The commission also found high rates of addiction in other parts of the industry. Some 15.9 per cent of poker players in pubs and clubs were defined as problem gamblers, with the rate going up to 20.1 per cent in the rarer practices of spread betting and the use of betting exchanges. Online casino and slots gaming, one of the fastest-growing forms of gambling, showed a rate of 10.6 per cent. And with online gaming, more women are drawn into the net.
Governments have prevaricated on introducing curbs on FOBTs or limiting gambling adverts on television. Media rumours indicate that the Treasury opposes tough restrictions or curbs on maximum stakes on FOBTs because it fears losing its tax take.
A major shift in attitudes began in the mid-1990s with the rise of the Internet. Threatened by competition from online gaming companies, casino and betting shop owners lobbied for looser regulations. The Labour government’s Gambling Act of 2005 allowed advertising so long as operators included measures to address problem gambling in their establishments (as if!) and gave the green light for larger resort-style “super casinos” in major towns and cities.
Until 2007, ads for casinos and betting shops were restricted. Only small text ads were permitted, and the shops had to shield their interiors from the public eye.
David Currie, head of Britain’s advertising watchdog, has questioned the “liberalisation” of gambling, amid growing concerns that betting adverts are fuelling a surge in problem gambling. Betting was “perhaps not as regulated as it should be”, but he stressed that the Advertising Standards Authority alone could not solve the problem.

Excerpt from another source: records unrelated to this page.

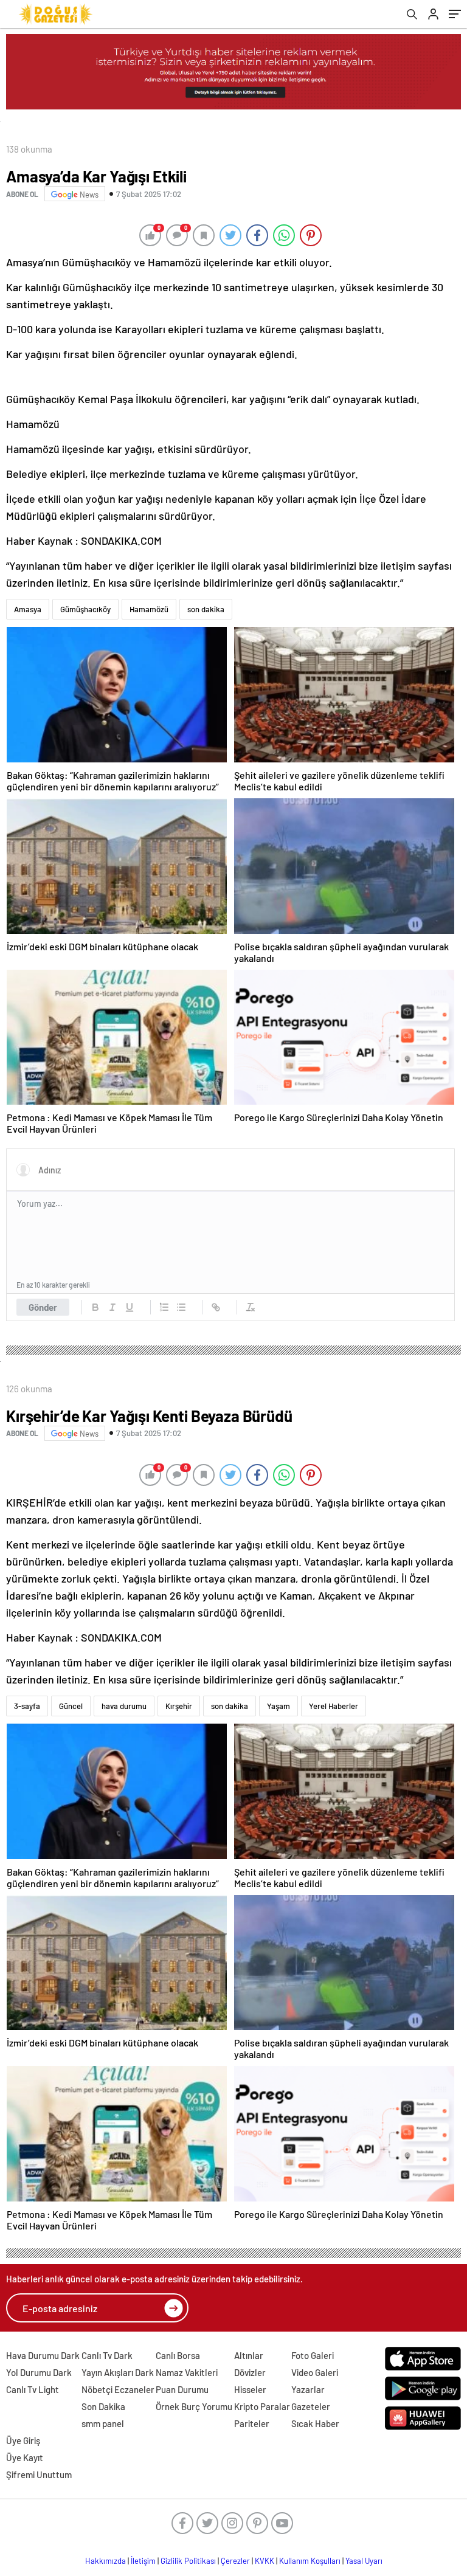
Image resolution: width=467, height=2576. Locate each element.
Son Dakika (103, 2406)
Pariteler (251, 2423)
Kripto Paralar (262, 2406)
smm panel (102, 2423)
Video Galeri (314, 2372)
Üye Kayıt (24, 2457)
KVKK (264, 2561)
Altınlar (248, 2355)
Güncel (71, 1706)
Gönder (43, 1307)
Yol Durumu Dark (39, 2372)
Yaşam (278, 1706)
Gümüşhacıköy (85, 609)
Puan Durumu (182, 2389)
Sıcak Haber (315, 2423)
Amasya (27, 609)
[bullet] (181, 1307)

The big rise in advertising for betting companies is partly responsible for luring vulnerable people into gambling. Betting adverts were banned on British TV and radio until the sweeping Gambling Act was passed in 2005, giving companies the green light to promote betting and allowed the proliferation of betting shops in poor areas, many of them operating high-stakes roulette terminals.
Though companies must not place adverts in or around programmes aimed at under-18s and have agreed not to advertise before the 9pm watershed, they are allowed during live sports events. Televised football matches are awash with betting adverts. Despite cosmetic restrictions, the number of gambling adverts on British TV soared from 234,000 in 2007 to 1.4 million in 2012, according to Ofcom.

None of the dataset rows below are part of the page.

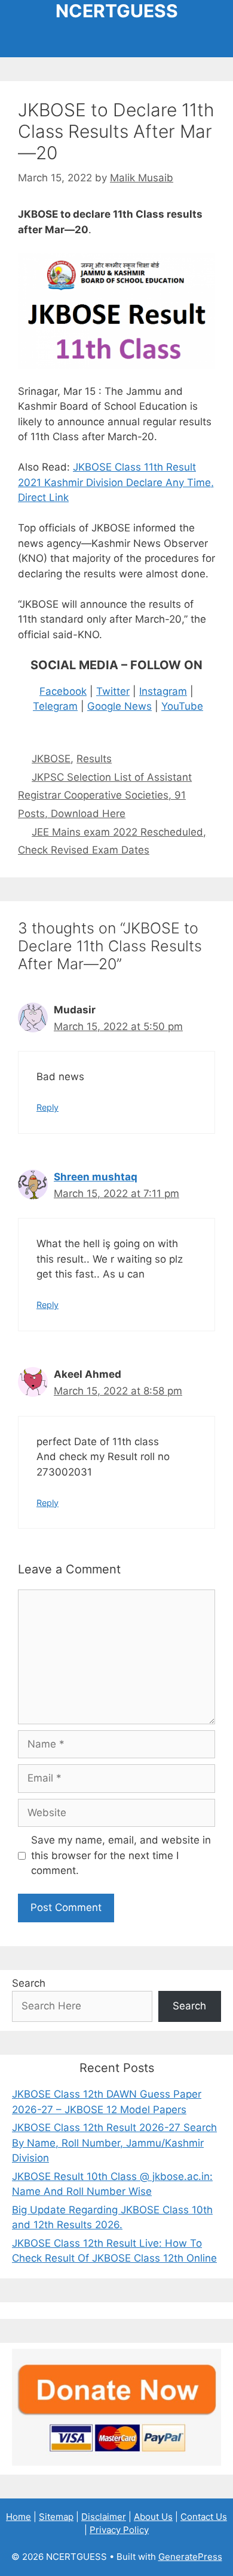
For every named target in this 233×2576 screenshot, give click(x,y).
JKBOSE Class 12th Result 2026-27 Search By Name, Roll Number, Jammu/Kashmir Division (114, 2143)
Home (18, 2516)
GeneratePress (190, 2556)
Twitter (113, 691)
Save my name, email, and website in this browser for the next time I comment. (121, 1855)
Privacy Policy (119, 2529)
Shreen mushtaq (95, 1177)
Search (28, 1983)
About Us (153, 2516)
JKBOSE (51, 759)
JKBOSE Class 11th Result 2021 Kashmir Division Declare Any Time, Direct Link (116, 482)
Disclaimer (103, 2516)
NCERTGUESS (117, 10)
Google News (119, 706)
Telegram (55, 706)
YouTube (182, 706)
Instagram (163, 691)
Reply (47, 1107)
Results (94, 759)
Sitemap (56, 2516)
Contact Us (203, 2516)
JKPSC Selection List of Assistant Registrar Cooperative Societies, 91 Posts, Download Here (105, 795)
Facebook (63, 691)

Research suggests that prosperous areas have about five bookmakers for every 100,000 people, while poorer areas have about twelve. Professor Jim Orford from Birmingham University estimates £297 million of the money taken by FOBT machines each year comes from problem gamblers, whose habit is damaging their relationships and careers.

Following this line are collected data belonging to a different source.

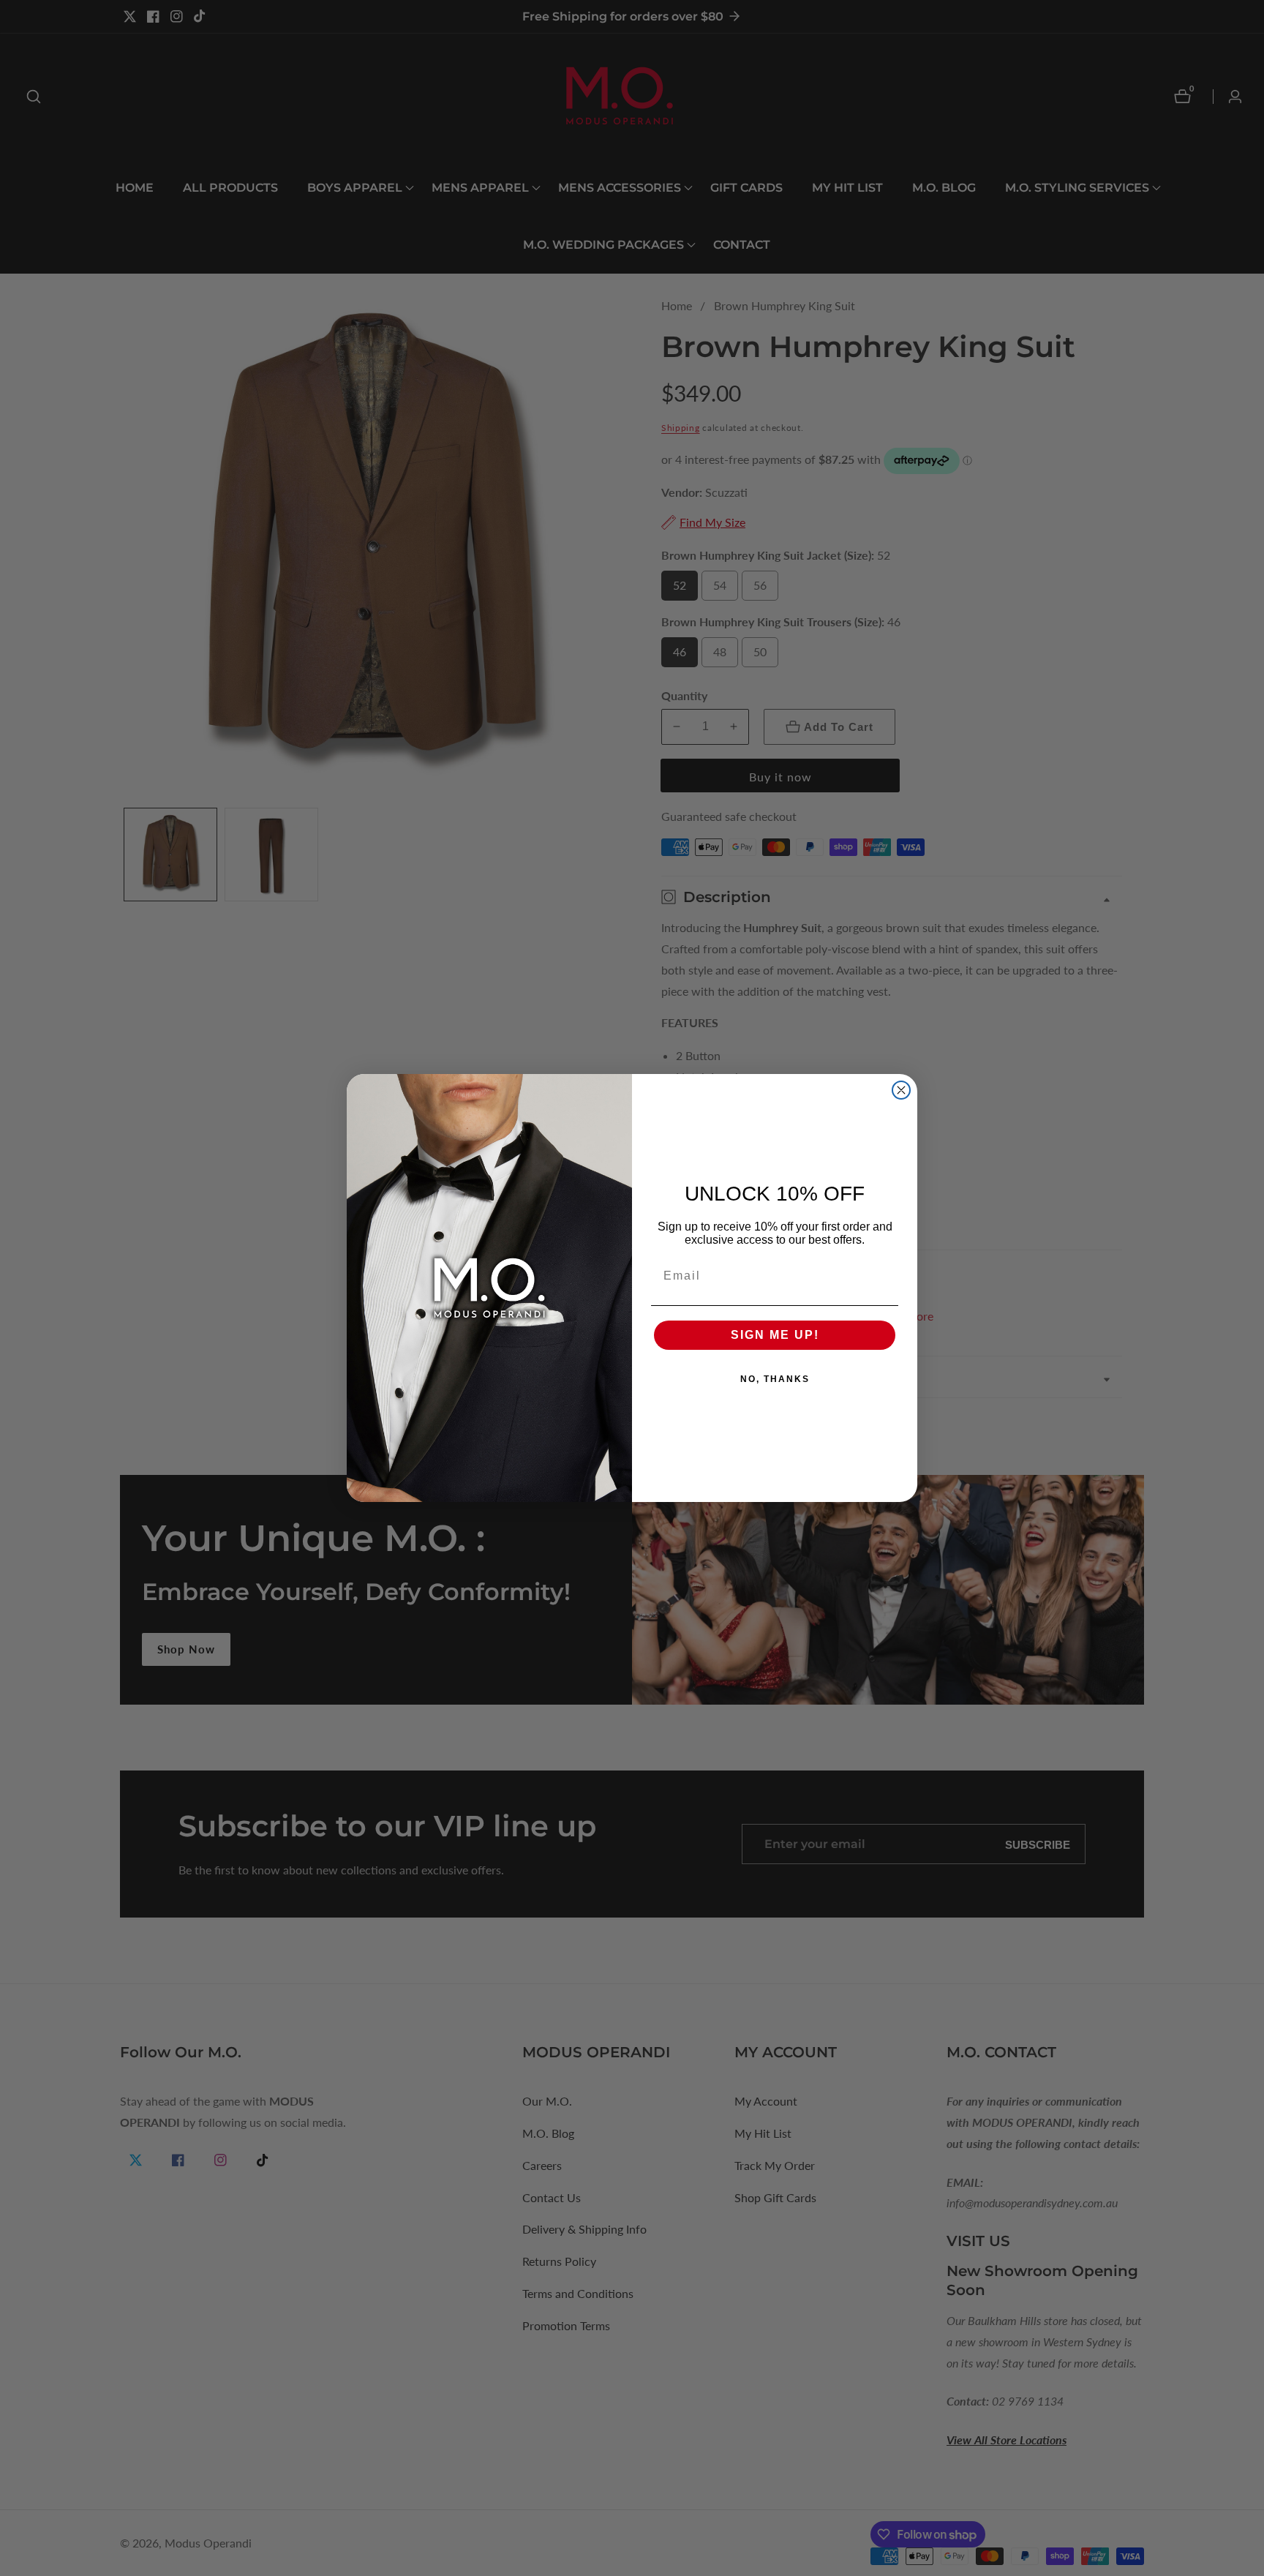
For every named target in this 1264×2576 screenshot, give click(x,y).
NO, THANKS (775, 1379)
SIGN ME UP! (775, 1335)
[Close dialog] (901, 1090)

‘Nothing new or productive is generated’.
The growth of unregulated and money-crazed capitalism has meant that gambling and betting in Britain have completely changed in character in recent decades until they now cast an oppressive cloud over society. Unregulated gambling ruins lives, tarnishes our high streets and hijacks sport, cannot be tolerated. Politicians must be forced to listen to the commonsense of the professions and local residents, and not bow down before the owners of betting and gaming businesses that are becoming offensively rich from exploiting some people’s failings.
We need real industry; we do not need to foster a false one like gambling. Let’s seriously curb and regulate the business in the hope of reducing the scale of the gambling problem. And ultimately, let’s educate with mass public relations campaigns while offering mass therapy to undermine its sway.